De rechtbank heeft overwogen om Lucie de B. „uit humanitaire overwegingen” twintig jaar cel op te leggen, omdat er „ook bij zeer ernstige misdrijven in beginsel perspectief moet zijn op terugkeer in de samenleving.”
Zwaarder weegt voor de rechtbank echter dat De B. de moorden altijd heeft ontkend en geen inzicht in haar motieven wil geven. Daarom vindt de rechtbank een levenslange celstraf op zijn plaats. Levenslang is in principe levenslang. Gratieverlening -op de lange termijn- blijft mogelijk.
De straf is overeenkomstig de eis van het openbaar ministerie. Het OM had Lucie de B. aangeklaagd voor dertien moorden en vijf pogingen tot moord.
De rechtbank zegt echter niet voldoende bewijzen te hebben voor negen moorden en twee moordpogingen. Dit heeft onder meer te maken met het feit dat bij sommige patiënten geen onderzoek meer mogelijk was naar stoffen in het lichaam.
De rechtbank ziet een duidelijk patroon in de werkwijze van Lucie de B. In alle gevallen lagen de zieke kinderen alleen op een kamer en had de verpleegkundige dienst. Ze rapporteerde aan haar collega’s vlak voordat ze toesloeg acute problemen bij de patiënten, om zodoende onder verdenking uit te komen.
Bij de bewijsvoering heeft de rechtbank een statistische berekening laten meewegen. Deskundigen stelden vast dat de kans dat Lucie de B. bij toeval betrokken raakte bij de reeks van incidenten een op de 342 miljoen is.
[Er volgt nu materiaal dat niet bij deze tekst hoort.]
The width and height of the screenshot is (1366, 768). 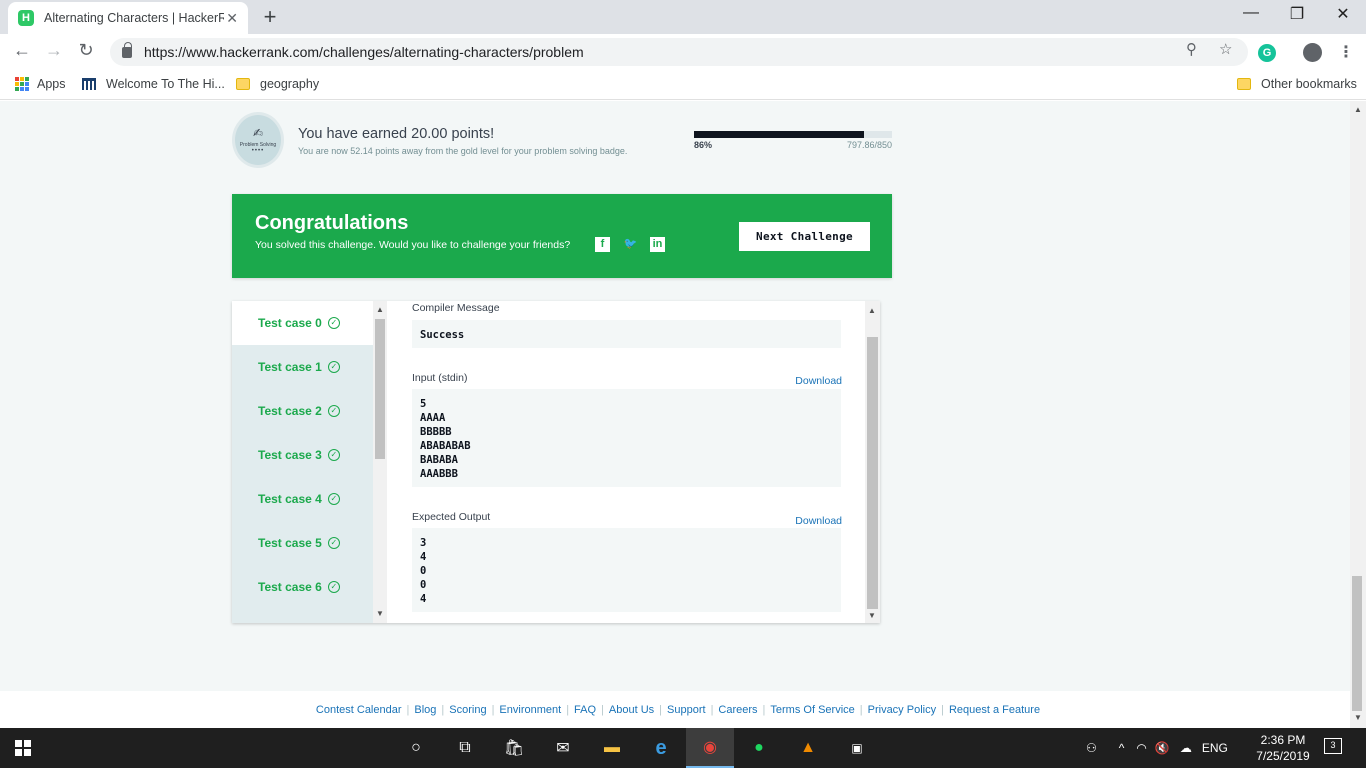 I want to click on congrats-title: Congratulations, so click(x=332, y=223).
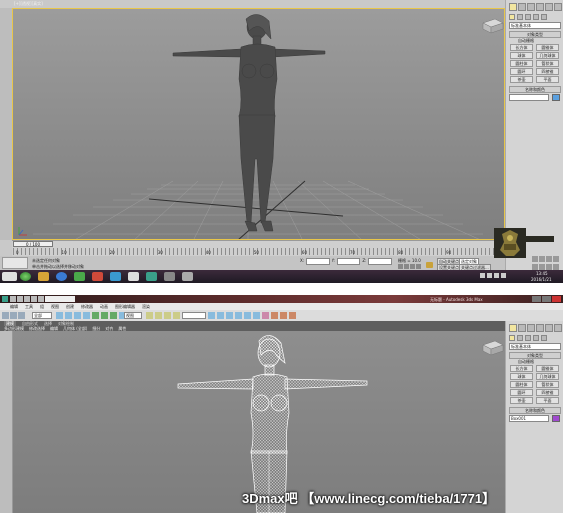 Image resolution: width=563 pixels, height=513 pixels. I want to click on graphite-ribbon-icon, so click(238, 316).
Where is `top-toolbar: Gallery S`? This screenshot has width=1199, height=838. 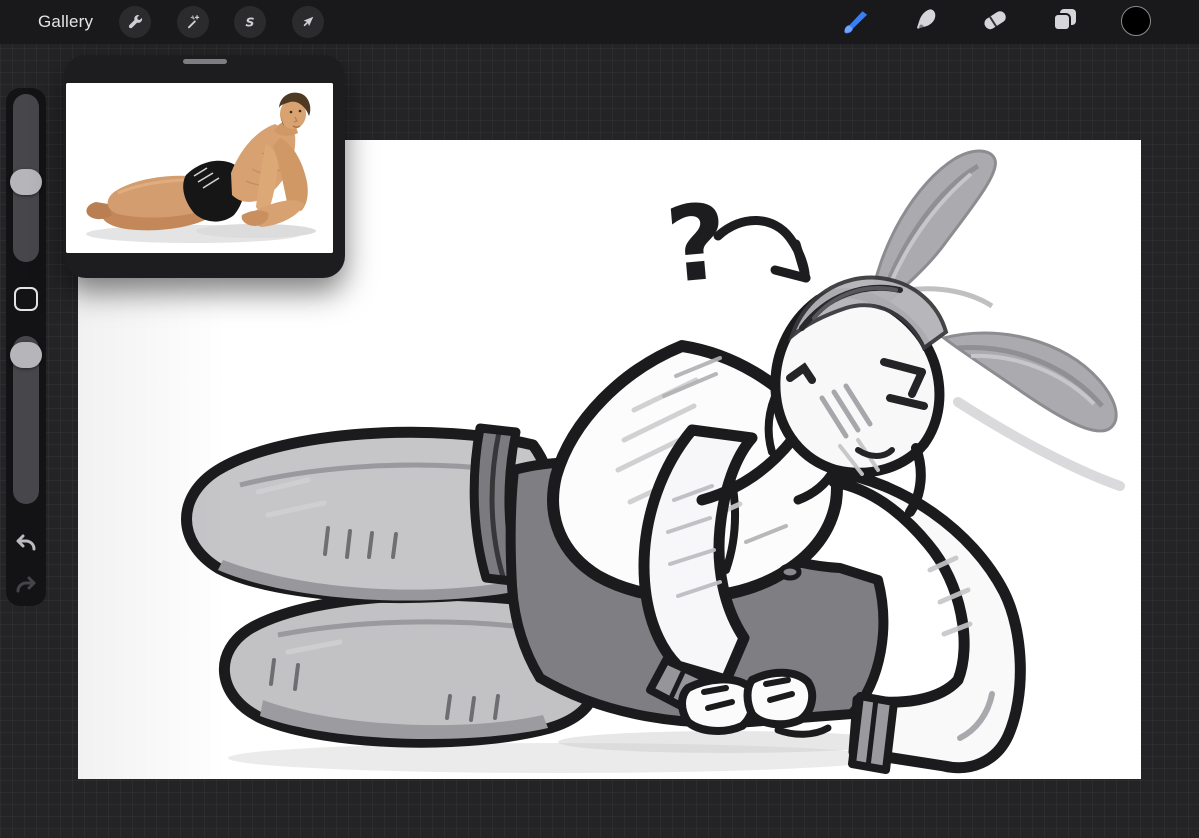 top-toolbar: Gallery S is located at coordinates (600, 22).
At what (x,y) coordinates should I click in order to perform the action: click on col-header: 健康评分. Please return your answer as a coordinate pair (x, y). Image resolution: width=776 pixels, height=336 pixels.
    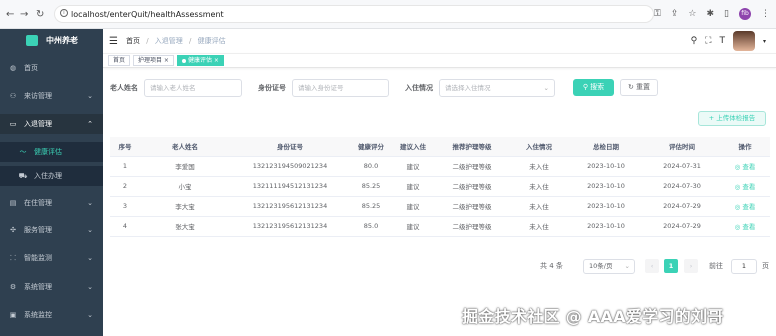
    Looking at the image, I should click on (371, 147).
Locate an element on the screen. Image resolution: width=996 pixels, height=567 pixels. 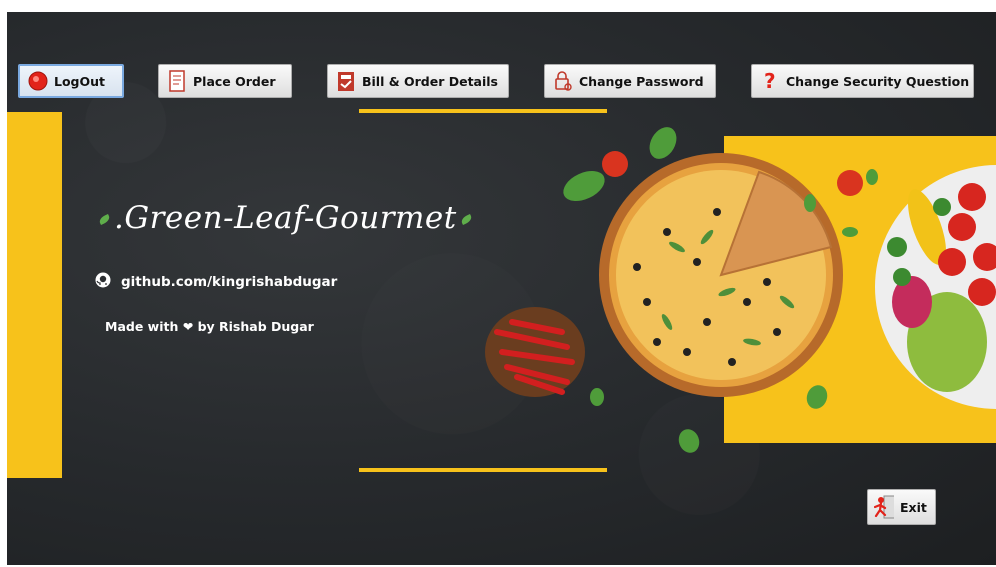
question-mark-icon: ? is located at coordinates (770, 81).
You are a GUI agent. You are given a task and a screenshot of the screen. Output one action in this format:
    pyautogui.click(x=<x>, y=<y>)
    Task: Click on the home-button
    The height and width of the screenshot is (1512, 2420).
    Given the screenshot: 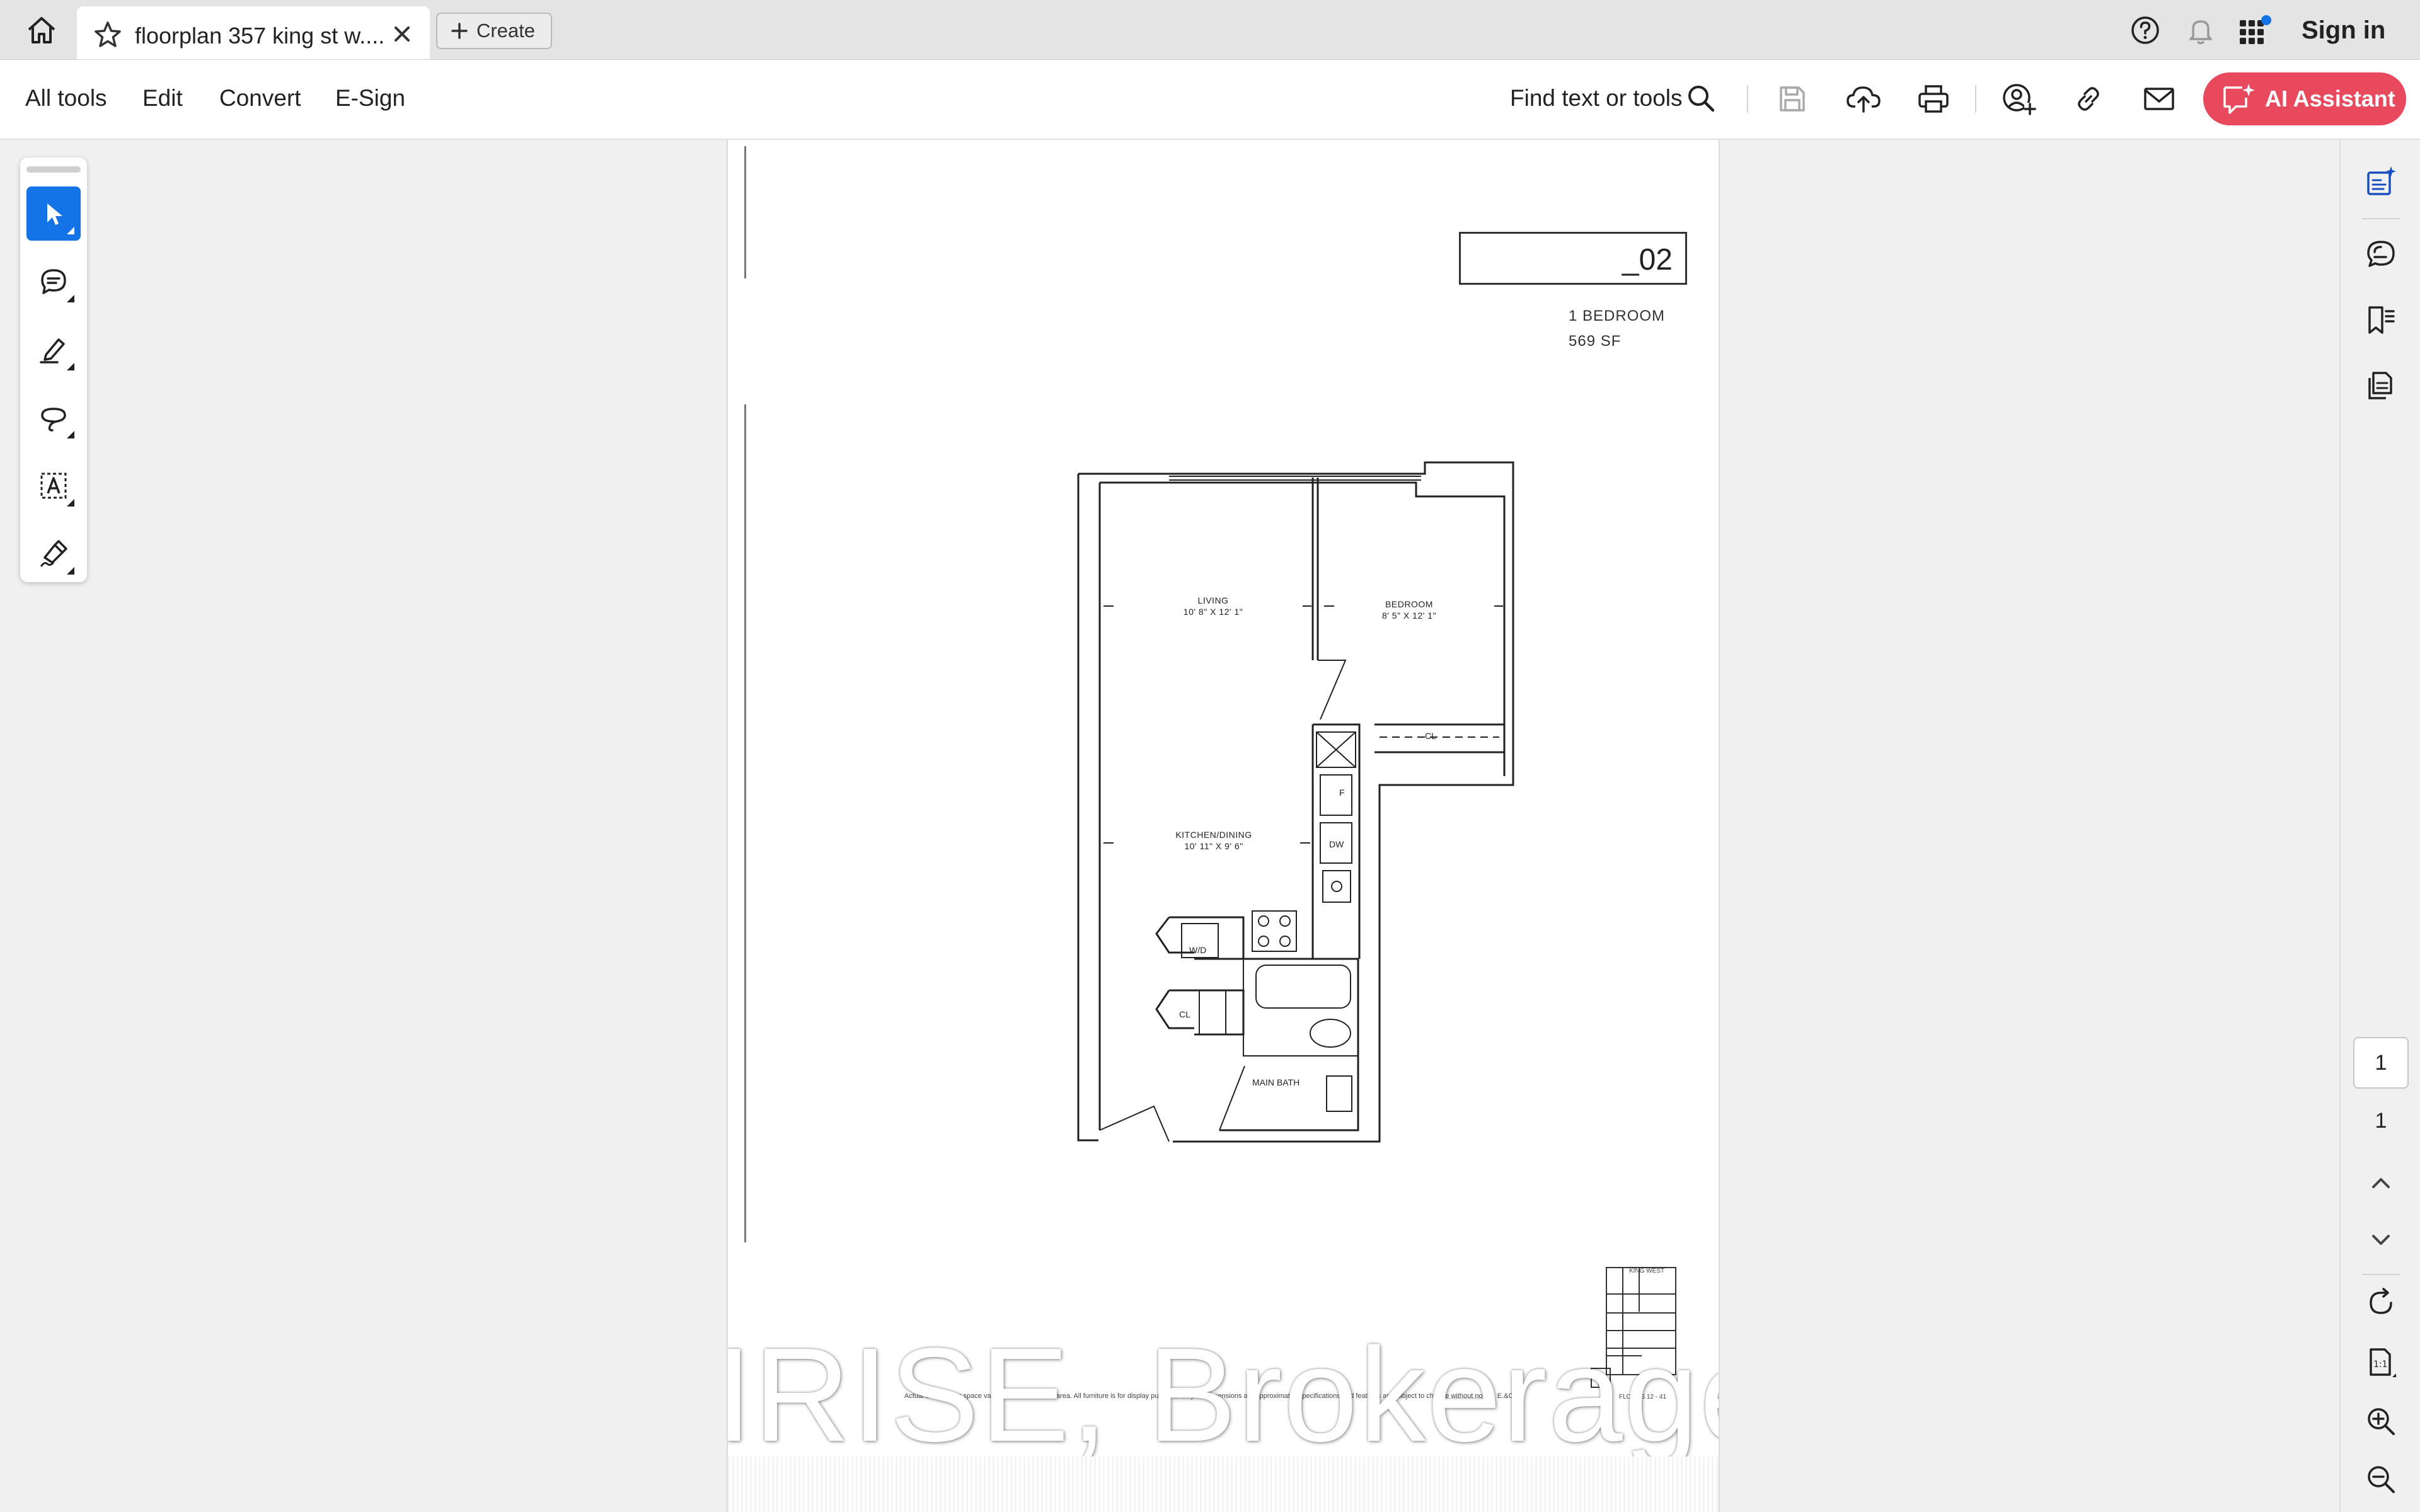 What is the action you would take?
    pyautogui.click(x=42, y=30)
    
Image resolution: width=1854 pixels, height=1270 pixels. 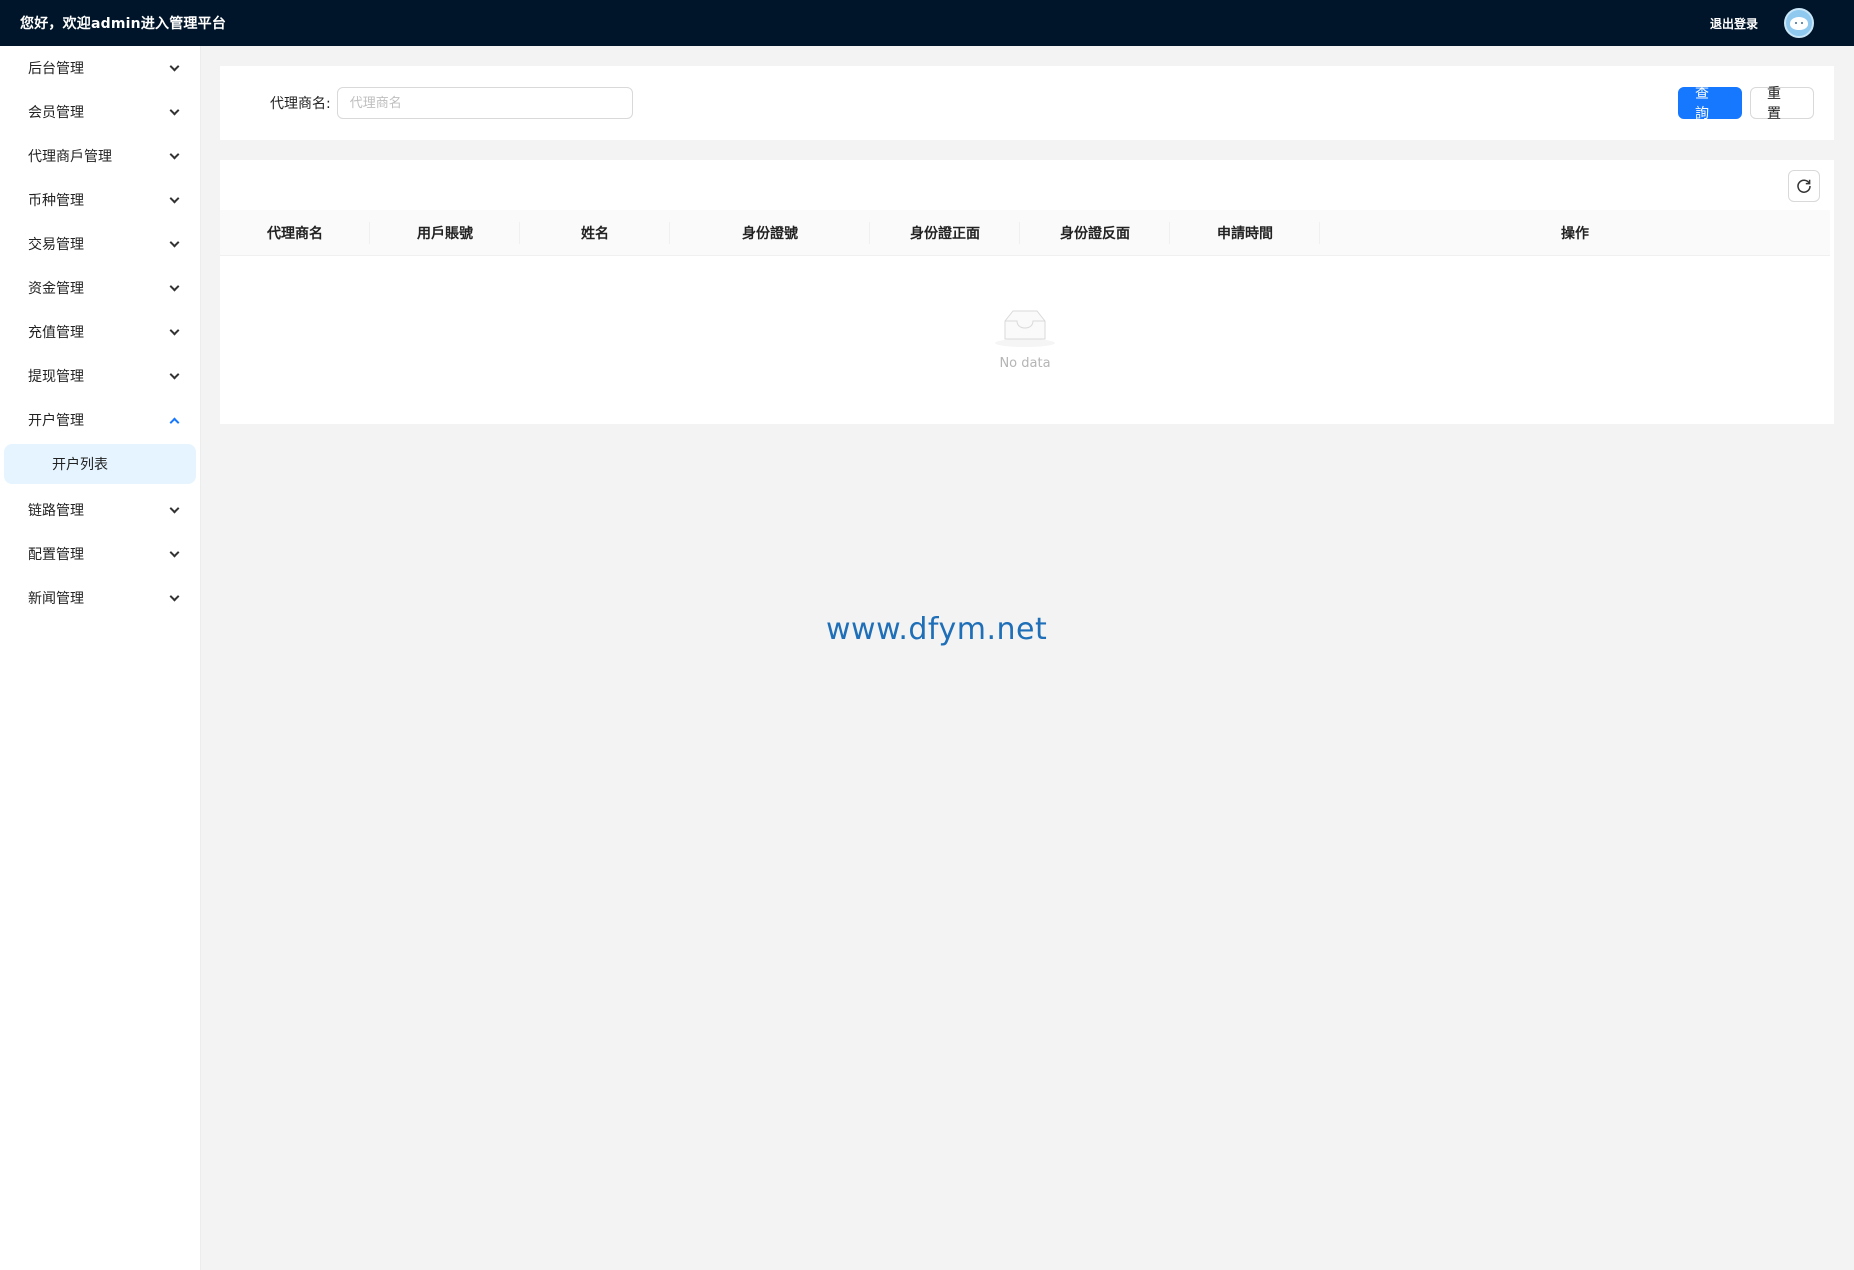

De B.’s raadsman, mr. A. P. Visser, kondigde onmiddellijk aan in hoger beroep te gaan. Volgens de advocaat heeft de rechtbank geen hard bewijs tegen de verpleegkundige. Hij meent dat Lucie de B. terecht is gekomen in „het spookhuis van het recht.”
De laatste werkgever van Lucie de B., het Juliana Kinderziekenhuis/Rode Kruis Ziekenhuis (JKZ/RKZ), „sluit met de veroordeling van De B. een periode van onzekerheid af.” De ziekenhuisdirectie laat weten geschokt te zijn over de misdrijven van de 41-jarige Haagse. „Met de uitspraak is een einde gekomen aan een lange periode van onzekerheid voor de ouders van overleden kinderen, families van overleden ouders en medewerkers van het ziekenhuis”, aldus de JKZ/RKZ-directie.